At the Galt soum university in Mongolia’s northernmost Khuvsgul province, a single-fifth of the 1,050 children enrolled throughout the 2021-22 college yr were being less than age 8. Eight lived in the dormitory with older siblings the relaxation stayed off-campus with relations or in low-cost rentals with their moms, who still left their husbands at residence with the herds.
“Since they are only 6 years aged, they miss out on their house,” suggests director Tserenkhuu Altangerel, of the herders’ children. “Parents are explained to to just take their young children house each and every weekend so that they do not come to be discouraged and unmotivated due to the fact of the college, which is these types of a tough place.”
Tserenkhuu says a new housing intricate will replace the dilapidated 40-year-aged dormitory in 2024 and could accommodate far more caregivers — but the faculty would need funding to retain the services of them.
Ariunaa Ganbat, 18, a latest graduate of the Galt soum university, states she is relieved that as she leaves for her to start with yr of university, her 15-calendar year-previous sister will stay to treatment for their 7-yr-outdated brother. But this “tough” arrangement areas a significant stress on older siblings who should really be concentrating on their have research, wellness and hygiene desires, she claims.
“It would be far better to have a experienced guardian,” she claims. “We have to have somebody who can, at the really the very least, help them do the homework and clean their clothes.”

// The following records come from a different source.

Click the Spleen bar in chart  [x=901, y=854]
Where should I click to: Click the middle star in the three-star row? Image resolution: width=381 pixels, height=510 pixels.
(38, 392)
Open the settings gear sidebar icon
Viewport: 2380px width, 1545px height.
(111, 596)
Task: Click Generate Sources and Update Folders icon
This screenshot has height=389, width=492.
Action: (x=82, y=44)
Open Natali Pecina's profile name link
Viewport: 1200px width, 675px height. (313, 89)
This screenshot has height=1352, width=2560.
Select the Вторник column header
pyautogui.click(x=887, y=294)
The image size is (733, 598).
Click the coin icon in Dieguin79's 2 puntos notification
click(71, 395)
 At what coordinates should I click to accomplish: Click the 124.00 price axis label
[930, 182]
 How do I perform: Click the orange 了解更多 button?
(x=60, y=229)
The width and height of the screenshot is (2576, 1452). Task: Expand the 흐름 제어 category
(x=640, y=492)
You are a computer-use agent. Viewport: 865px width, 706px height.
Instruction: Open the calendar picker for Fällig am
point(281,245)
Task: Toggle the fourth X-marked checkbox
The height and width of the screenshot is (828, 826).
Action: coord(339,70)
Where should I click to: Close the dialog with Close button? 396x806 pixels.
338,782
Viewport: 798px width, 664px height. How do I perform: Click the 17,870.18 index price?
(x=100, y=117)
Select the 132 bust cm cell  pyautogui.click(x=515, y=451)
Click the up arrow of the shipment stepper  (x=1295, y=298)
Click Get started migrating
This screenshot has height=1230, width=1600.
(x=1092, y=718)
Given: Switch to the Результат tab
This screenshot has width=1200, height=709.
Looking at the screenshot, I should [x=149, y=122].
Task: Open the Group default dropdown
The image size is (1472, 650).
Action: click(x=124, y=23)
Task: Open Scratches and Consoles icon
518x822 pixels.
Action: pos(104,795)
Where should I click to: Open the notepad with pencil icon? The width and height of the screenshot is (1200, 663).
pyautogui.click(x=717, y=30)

Bayandalai soum’s “My Cozy Dormitory” system has created a several changes in the course of its initial yr. Immediately after a person child’s father was caught drinking liquor, participation was confined to moms and grandmothers. The seven women of all ages have also learned to coordinate their efforts, these as by having turns heading dwelling to assistance their husbands with the herds.
“When the livestock starts off to give start, I depart my son to do the spring perform and go dwelling to the countryside,” Munkhzul suggests.
Munkhzul’s 7-yr-aged son Zolzaya Chinzorig suggests he has gotten utilized to sharing his mother with the dormitory. “The little ones whose moms are much off inquire my mother to sew their torn dresses,” he claims, proudly.